The University has made itself known through many films and television appearances. The film Revenge of the Nerds (1984) was filmed at the University of Arizona. In the movie, the Alpha Beta "jock" house is the real-life home to the UA chapter of the Beta Theta Pi Fraternity. The dorm room (with the balcony) seen in the film is located on the third floor of historic Cochise Hall on campus. When the characters are moving in at the beginning of the movie, the dorm behind the post office drop is Yuma Hall. In the 1994 film Speed, Dennis Hopper refers to Sandra Bullock's character as a Wildcat because of the emblem on her sweater. In the 1989 film "Leviathan", Peter Weller's character, Steven Beck, frequently wears an Arizona Wildcats hat. In the 2006 film You, Me and Dupree, produced by Arizona Alum Scott Stuber, several characters are watching the Arizona Wildcats play football against Washington State University. While playing in their blue uniforms, Arizona scores on a fumble recovery. The film Eating Out was shot around the University of Arizona campus in Tucson. An episode of Little House on the Prairie, entitled "A Wiser Heart," used Old Main as a prominent backdrop throughout. The final scene of the film Night of the Lepus (1972) features views of the University. In the film The Twilight Saga: New Moon Charlie Swan is watching the Wildcats play football on TV. In the film Can't Buy Me Love, Courtney Gains is seen wearing an Arizona hat and Arizona football t-shirt in one school setting scene.

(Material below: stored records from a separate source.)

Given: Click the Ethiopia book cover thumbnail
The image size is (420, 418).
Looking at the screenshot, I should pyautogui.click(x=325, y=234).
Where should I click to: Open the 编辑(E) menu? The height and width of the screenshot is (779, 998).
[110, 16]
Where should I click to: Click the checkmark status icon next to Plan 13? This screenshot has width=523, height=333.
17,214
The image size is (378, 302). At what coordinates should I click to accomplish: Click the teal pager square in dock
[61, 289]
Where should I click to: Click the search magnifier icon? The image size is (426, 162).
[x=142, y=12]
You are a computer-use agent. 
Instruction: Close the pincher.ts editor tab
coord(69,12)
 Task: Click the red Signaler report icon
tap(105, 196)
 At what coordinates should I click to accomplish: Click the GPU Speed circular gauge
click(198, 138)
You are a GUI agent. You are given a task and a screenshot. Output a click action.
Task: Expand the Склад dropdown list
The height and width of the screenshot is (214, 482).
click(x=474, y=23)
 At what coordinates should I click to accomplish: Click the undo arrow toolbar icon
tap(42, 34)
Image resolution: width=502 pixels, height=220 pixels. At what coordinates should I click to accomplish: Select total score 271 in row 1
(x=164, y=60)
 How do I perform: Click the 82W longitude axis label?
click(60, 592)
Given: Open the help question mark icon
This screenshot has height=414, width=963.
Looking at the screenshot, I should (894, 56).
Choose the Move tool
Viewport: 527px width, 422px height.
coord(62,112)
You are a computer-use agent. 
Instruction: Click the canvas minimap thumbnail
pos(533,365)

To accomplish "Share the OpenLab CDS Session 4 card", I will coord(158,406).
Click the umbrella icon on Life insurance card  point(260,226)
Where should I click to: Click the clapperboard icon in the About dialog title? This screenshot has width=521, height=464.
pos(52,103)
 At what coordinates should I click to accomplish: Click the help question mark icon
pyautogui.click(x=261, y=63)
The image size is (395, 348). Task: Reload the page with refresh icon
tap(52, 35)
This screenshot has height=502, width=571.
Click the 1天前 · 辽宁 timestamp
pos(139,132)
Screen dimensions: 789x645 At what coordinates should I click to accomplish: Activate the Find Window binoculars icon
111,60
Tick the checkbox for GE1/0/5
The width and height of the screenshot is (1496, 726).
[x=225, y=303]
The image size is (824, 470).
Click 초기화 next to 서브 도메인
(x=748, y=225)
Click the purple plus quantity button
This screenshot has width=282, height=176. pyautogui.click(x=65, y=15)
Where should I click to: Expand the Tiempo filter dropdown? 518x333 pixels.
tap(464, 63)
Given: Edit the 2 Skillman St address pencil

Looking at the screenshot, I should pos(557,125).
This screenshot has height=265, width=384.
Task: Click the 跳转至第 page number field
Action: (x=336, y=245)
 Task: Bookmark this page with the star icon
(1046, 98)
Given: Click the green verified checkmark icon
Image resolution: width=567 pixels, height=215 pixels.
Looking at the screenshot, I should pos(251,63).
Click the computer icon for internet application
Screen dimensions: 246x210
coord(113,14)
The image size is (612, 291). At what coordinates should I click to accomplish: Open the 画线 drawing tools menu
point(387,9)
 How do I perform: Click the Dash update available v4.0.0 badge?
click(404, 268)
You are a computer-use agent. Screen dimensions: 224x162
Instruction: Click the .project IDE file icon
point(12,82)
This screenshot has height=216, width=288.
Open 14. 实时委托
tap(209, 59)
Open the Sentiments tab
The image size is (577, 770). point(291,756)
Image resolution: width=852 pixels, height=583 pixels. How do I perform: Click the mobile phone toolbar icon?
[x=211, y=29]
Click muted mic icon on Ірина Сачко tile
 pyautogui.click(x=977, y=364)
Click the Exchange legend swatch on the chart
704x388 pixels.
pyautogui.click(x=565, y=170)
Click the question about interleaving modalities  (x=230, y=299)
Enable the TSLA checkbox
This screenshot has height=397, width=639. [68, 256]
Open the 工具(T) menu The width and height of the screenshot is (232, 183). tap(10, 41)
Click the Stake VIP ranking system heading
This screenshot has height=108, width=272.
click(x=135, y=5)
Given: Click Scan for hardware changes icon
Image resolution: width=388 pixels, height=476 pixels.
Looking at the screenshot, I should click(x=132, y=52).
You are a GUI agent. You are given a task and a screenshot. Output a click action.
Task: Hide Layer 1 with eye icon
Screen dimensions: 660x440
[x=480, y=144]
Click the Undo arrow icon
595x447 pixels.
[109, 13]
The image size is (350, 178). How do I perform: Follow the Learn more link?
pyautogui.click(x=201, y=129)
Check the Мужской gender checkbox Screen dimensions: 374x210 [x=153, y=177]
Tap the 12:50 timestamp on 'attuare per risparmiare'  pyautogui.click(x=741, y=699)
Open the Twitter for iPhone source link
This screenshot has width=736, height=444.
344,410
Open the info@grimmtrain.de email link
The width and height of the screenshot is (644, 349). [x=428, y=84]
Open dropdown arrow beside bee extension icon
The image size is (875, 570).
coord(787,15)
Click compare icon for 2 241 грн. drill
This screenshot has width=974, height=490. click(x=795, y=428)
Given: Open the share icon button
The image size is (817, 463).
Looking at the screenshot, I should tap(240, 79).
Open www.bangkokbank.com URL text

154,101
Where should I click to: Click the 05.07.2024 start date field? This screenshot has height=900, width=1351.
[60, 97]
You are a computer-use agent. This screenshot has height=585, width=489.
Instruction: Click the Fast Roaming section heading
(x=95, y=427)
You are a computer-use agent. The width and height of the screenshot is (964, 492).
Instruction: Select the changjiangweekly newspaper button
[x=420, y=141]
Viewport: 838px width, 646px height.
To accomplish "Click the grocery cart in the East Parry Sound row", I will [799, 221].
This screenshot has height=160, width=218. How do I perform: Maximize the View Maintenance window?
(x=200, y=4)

The University has also been the setting for portions of David Foster Wallace's novel Infinite Jest takes place at the University of Arizona campus, including a scene in the administration building satirizing the school's bureaucracy. Wallace was an alumnus of UA.

Notable alumni include a former U.S. Secretary of the Interior, the former U.S. Surgeon General, five-term U.S senator and 1964 Republican presidential nominee Barry Goldwater; U.S. Representative (Arizona's 7th congressional district) Raúl M. Grijalva; the creator of the television series "Sesame Street" and founder of the Children's Television Workshop Joan Ganz Cooney; popular female singer Linda Ronstadt, who is perhaps best known for her chart-topping songs "You're No Good" and "Blue Bayou;" Barbara Kingsolver (Ecology and Evolutionary Biology, 1981), American author awarded the National Humanities Medal by U.S. President Bill Clinton in 2000; American actor and television personality who first rose to stardom as the first host of E!'s Talk Soup Greg Kinnear; a prominent doctor, Charles Rappaport, the owner of the Los Angeles Angels of Anaheim Major League Baseball team; the Chairman of the California Delegation on the 2nd White House Conference on Library and Information Services (1991) and two-term Mayor of Palm Springs, California (1995–1999 and 1999–2003) William G. Kleindienst; and several NASA astronauts. Nicole Richie, daughter of Lionel Richie and reality-television star, also attended but did not graduate. Nobel laureates on the faculty include two members of the College of Optical Sciences: Dr. Nicolaas Bloembergen (Physics, 1981) and Dr. Willis E. Lamb (Physics, 1955). The UA has eight Pulitzer Prize winners (alumni and faculty), and more than 50 faculty as elected members of exclusive academies including Britain's Royal Society, and the American Academy of Arts and Sciences, among others. Two current UA professors were also recently named to Popular Science magazine's list of "Brilliant 10." Also famous world renown director and producer Jerry Bruckheimer attended the University receiving a degree in psychology. Many other famous names attended the university such as reality star Kourtney Kardashian attended Arizona, NBA Laker Luke Walton, NBA Basketball player Richard Jefferson and NBA Dallas Maverick star Jason Terry.